- **What is required**: Every line from the one with "Screen dimensions: 1280x832" through the end of the entries below must be retyped exactly, and only those lines. The pictures are not part of the copy.

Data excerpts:
# # # # #

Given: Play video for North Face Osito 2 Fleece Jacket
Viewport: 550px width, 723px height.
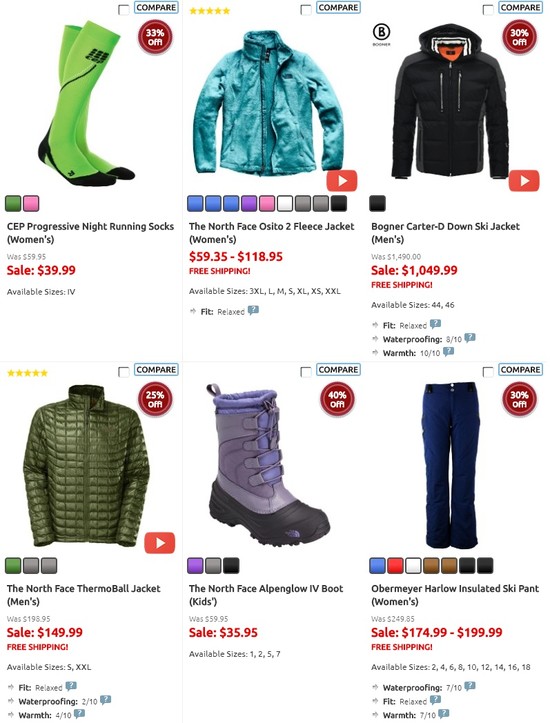Looking at the screenshot, I should click(342, 181).
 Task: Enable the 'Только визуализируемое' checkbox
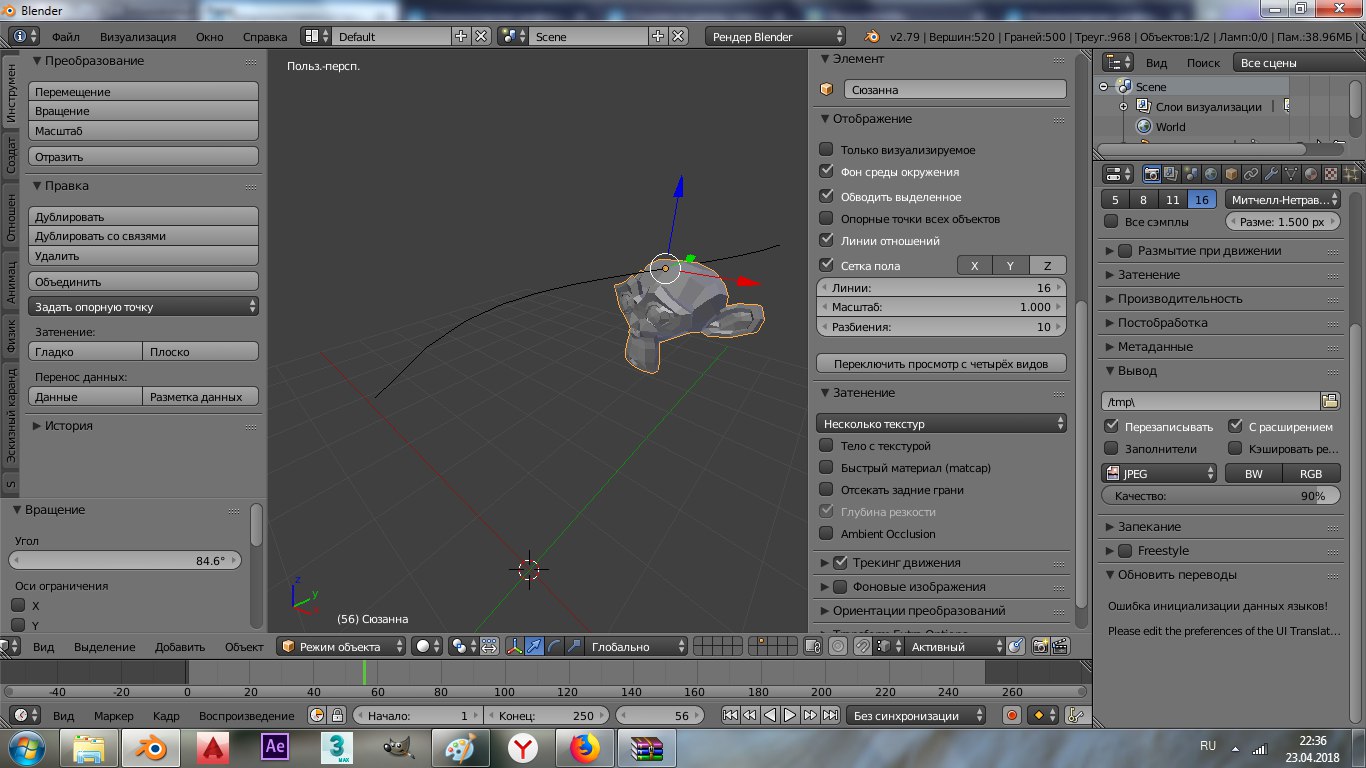(x=826, y=150)
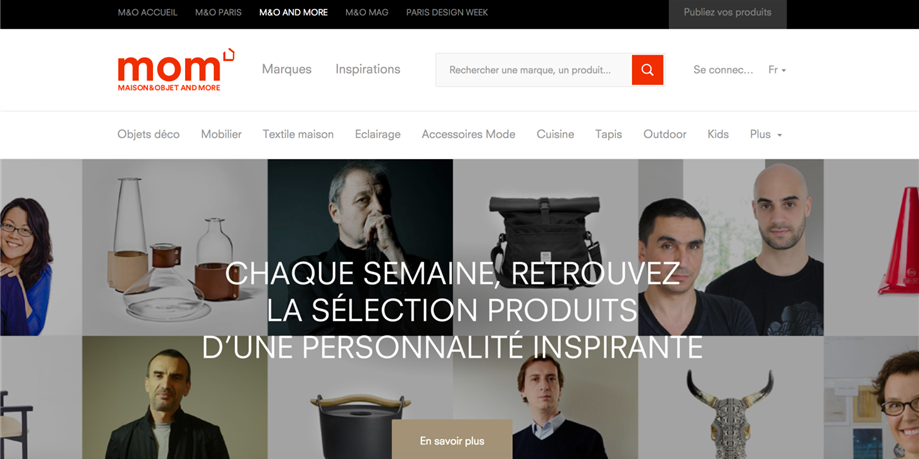Select the Eclairage category
The height and width of the screenshot is (459, 919).
(x=377, y=134)
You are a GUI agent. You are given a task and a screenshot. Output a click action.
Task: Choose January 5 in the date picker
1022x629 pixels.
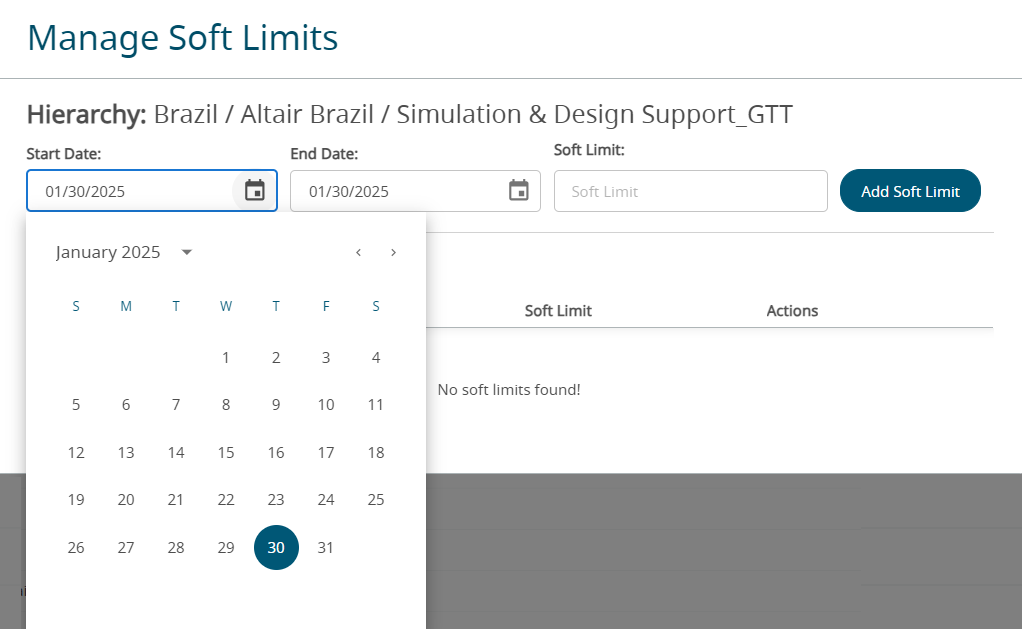[x=76, y=405]
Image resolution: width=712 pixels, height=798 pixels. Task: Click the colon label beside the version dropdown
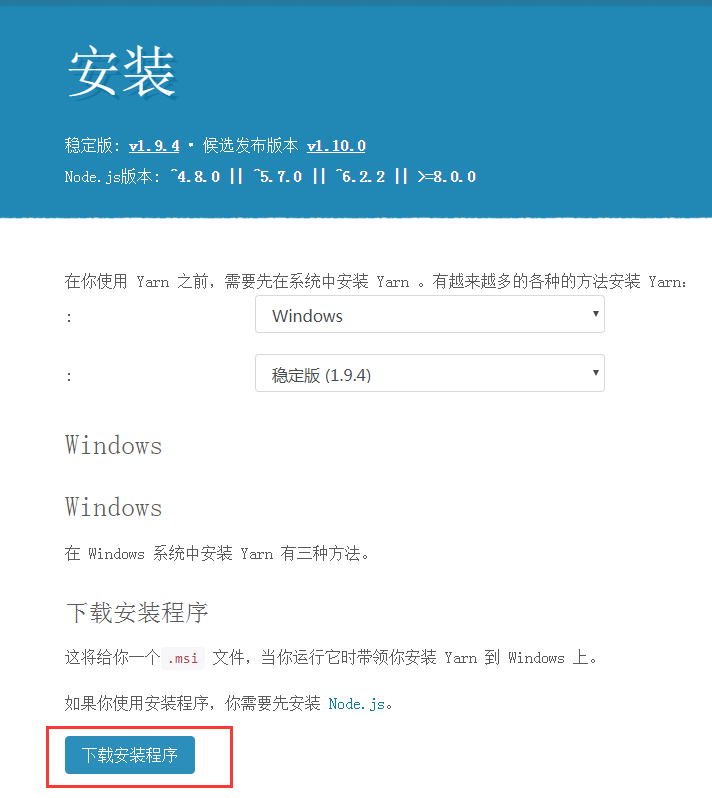69,377
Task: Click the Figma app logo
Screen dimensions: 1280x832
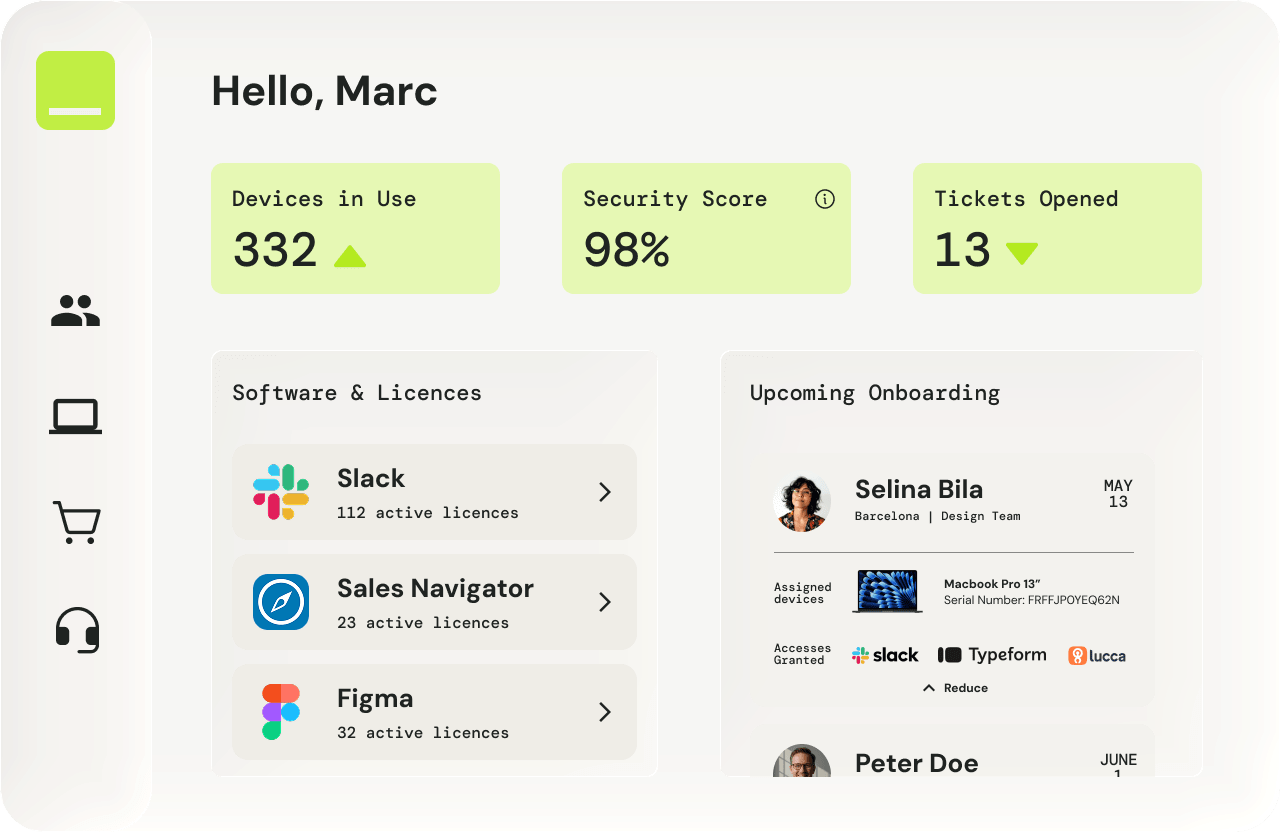Action: (x=281, y=712)
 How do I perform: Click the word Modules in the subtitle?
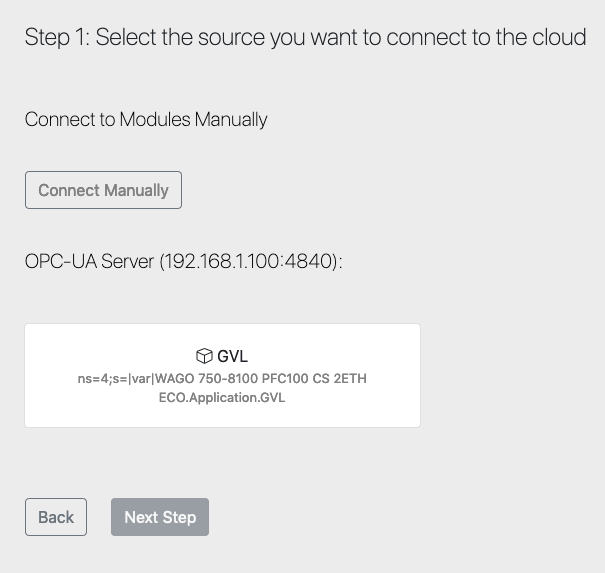[155, 119]
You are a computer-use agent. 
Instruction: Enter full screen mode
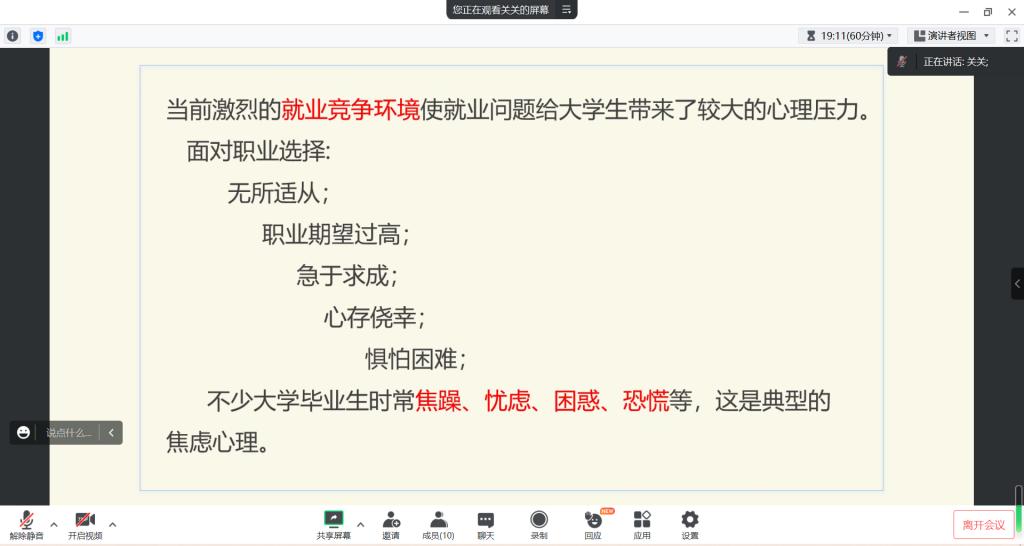pyautogui.click(x=1011, y=35)
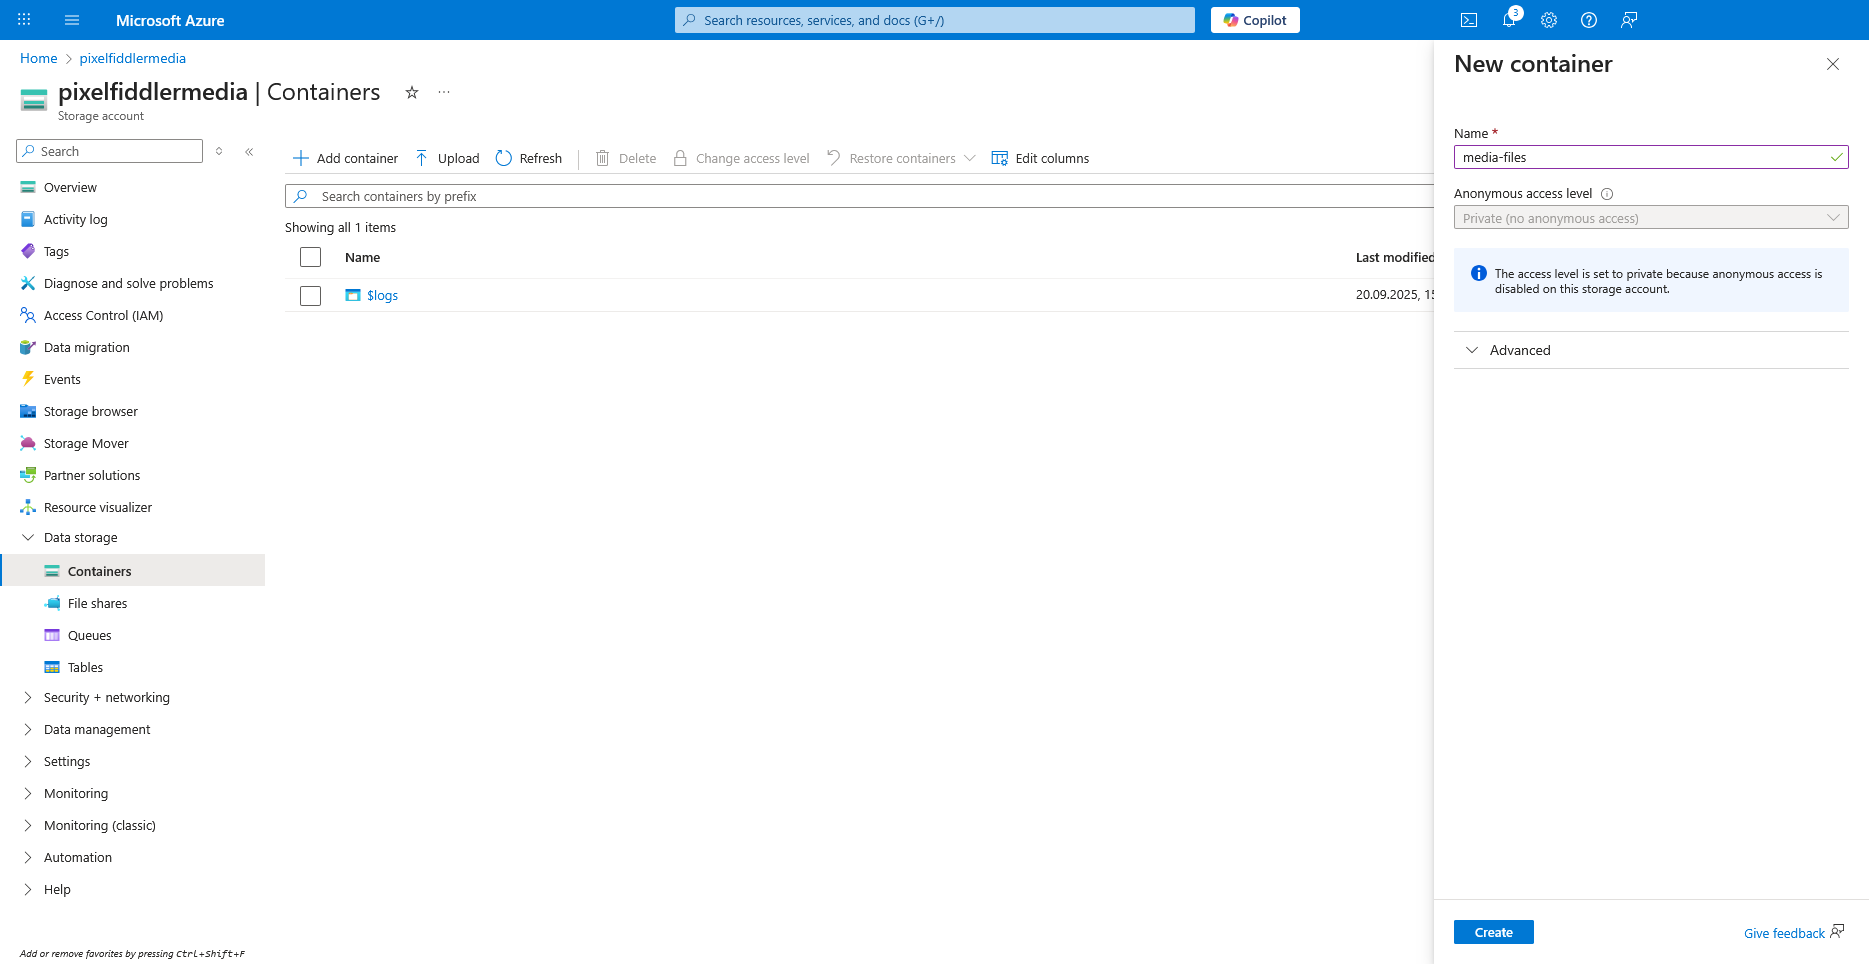Viewport: 1869px width, 964px height.
Task: Click the Refresh toolbar button
Action: coord(529,158)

# # # # #

- **Answer**:
Screen dimensions: 1280x832
Action: (x=281, y=712)
 How do I perform: Click the word Modules in the subtitle?
[155, 119]
You are a computer-use agent. 
Instruction: Enter full screen mode
pyautogui.click(x=1011, y=35)
Viewport: 1869px width, 964px height.
Task: Click the Refresh toolbar button
Action: coord(529,158)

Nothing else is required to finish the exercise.